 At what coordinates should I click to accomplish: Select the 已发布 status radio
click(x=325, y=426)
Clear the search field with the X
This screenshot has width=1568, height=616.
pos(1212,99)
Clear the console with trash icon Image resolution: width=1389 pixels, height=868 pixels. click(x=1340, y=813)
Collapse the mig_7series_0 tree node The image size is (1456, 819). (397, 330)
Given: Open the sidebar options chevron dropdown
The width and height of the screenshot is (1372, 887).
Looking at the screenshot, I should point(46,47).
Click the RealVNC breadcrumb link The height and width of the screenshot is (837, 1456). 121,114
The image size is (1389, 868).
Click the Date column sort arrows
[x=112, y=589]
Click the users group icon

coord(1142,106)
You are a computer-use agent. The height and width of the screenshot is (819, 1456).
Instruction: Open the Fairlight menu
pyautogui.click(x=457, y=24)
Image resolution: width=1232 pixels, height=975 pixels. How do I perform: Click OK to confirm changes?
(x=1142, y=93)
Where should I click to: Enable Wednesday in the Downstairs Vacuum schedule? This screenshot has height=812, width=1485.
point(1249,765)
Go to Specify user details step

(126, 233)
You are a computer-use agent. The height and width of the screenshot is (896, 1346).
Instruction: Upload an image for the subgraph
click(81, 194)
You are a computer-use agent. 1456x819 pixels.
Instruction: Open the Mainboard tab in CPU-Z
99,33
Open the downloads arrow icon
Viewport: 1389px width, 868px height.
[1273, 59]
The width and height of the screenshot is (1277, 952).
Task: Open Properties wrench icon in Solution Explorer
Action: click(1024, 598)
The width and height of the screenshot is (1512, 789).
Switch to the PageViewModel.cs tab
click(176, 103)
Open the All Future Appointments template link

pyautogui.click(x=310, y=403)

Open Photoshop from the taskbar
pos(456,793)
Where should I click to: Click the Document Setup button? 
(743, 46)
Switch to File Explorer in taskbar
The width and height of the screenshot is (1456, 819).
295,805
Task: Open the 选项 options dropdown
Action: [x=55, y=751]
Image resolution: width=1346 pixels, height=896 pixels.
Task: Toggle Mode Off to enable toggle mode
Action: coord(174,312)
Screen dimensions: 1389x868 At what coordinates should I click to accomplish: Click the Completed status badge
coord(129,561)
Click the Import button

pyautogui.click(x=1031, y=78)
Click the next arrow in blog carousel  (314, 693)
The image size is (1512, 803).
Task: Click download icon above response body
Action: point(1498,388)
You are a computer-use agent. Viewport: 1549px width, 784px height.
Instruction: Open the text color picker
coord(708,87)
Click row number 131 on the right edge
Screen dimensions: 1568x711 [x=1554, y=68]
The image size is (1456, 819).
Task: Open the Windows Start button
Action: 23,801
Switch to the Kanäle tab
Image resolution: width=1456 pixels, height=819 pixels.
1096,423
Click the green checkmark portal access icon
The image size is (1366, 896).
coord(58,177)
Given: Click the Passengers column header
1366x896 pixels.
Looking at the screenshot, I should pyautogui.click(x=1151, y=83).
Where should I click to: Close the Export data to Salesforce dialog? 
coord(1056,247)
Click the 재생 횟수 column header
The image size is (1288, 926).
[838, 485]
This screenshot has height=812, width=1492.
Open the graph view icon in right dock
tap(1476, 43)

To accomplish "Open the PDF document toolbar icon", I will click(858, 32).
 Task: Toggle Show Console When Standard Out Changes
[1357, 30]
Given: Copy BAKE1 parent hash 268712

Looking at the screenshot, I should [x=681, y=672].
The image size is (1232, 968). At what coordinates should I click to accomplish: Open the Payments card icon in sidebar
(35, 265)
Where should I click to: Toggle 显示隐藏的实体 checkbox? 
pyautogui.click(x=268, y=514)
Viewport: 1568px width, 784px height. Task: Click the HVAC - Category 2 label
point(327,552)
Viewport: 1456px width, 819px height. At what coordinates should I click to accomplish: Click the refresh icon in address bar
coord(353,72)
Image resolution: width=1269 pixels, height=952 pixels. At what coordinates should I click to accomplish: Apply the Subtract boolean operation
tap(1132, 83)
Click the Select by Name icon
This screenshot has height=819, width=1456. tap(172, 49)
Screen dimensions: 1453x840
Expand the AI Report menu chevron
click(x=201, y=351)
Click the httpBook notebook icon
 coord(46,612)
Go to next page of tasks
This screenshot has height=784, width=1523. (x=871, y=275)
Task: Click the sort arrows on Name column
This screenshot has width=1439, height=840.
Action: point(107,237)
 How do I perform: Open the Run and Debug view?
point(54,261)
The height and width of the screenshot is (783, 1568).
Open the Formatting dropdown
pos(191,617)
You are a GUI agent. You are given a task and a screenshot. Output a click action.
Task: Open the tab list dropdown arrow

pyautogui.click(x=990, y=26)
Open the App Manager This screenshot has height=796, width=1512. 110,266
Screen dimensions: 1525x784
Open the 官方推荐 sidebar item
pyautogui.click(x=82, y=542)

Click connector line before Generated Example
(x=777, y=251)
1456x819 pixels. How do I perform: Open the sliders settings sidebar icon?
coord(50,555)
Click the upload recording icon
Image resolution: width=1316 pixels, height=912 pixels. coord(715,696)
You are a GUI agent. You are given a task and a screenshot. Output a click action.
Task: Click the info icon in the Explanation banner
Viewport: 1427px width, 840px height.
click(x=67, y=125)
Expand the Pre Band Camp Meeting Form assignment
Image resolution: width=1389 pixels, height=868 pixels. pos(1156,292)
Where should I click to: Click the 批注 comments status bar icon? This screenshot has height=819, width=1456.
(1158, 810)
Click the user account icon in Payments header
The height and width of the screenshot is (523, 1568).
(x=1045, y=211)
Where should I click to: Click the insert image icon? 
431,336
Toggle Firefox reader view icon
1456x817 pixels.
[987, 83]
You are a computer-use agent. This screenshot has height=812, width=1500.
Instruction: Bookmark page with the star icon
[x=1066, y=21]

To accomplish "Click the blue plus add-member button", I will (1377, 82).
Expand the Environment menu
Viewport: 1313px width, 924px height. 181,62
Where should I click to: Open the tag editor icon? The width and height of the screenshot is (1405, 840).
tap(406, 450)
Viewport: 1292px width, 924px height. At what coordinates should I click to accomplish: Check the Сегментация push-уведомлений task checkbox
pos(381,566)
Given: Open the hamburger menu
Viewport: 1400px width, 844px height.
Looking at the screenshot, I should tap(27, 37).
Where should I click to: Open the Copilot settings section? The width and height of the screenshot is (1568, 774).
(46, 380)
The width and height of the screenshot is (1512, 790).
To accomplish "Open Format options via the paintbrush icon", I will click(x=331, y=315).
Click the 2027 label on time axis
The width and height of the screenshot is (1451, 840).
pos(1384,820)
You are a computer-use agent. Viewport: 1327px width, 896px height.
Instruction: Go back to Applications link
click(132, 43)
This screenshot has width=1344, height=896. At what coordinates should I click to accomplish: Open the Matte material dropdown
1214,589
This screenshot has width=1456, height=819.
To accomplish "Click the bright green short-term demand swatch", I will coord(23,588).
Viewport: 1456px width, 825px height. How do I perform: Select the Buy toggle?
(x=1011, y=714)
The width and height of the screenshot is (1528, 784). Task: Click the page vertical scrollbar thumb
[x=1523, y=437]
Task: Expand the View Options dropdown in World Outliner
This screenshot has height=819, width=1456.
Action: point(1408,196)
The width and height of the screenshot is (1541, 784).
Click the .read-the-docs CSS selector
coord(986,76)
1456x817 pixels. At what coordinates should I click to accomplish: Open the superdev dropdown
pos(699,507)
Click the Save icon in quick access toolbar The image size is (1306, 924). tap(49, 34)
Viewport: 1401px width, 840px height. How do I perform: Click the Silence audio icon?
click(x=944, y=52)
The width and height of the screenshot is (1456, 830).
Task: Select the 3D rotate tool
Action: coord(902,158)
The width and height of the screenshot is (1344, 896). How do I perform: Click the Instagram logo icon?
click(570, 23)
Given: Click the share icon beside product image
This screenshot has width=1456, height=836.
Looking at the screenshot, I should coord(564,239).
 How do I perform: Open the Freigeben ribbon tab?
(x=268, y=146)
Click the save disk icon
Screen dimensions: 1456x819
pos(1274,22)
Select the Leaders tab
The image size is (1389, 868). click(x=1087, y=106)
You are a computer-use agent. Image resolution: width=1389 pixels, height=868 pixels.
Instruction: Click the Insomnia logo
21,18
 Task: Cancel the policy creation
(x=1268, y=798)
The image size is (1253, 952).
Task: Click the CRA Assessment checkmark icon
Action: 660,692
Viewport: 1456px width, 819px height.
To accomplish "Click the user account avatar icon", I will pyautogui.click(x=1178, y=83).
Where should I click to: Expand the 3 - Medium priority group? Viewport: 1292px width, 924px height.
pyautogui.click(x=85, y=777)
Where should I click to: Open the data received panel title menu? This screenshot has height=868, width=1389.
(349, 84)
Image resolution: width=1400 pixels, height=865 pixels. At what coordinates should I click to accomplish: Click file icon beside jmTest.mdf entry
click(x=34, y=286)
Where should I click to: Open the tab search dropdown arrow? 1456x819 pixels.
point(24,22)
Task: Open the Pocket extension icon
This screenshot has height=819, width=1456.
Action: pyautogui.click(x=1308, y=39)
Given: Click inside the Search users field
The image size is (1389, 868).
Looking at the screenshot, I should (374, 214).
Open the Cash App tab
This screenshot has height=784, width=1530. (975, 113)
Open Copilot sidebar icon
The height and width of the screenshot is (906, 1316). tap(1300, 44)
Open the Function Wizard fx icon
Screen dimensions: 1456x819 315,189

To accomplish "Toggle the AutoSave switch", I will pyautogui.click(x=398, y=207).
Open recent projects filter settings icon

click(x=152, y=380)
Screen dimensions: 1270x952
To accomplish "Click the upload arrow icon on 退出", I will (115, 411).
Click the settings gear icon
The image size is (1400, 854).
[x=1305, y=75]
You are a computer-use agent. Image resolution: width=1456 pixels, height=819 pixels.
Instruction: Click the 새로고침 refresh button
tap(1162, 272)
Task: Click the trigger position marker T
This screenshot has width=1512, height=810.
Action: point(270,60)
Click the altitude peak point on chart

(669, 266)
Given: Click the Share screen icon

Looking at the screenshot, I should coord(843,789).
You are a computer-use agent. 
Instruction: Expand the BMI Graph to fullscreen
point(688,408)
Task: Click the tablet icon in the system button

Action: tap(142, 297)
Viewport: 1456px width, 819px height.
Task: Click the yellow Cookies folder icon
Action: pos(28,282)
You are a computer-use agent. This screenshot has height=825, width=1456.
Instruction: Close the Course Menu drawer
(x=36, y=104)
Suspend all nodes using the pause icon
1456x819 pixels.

- - - - -

**PROMPT:**
Your answer should consist of all lines in the listing above that contain "Clear".

**WRITTEN RESPONSE:**
Clear the search field with the X
Clear the console with trash icon Image resolution: width=1389 pixels, height=868 pixels. click(x=1340, y=813)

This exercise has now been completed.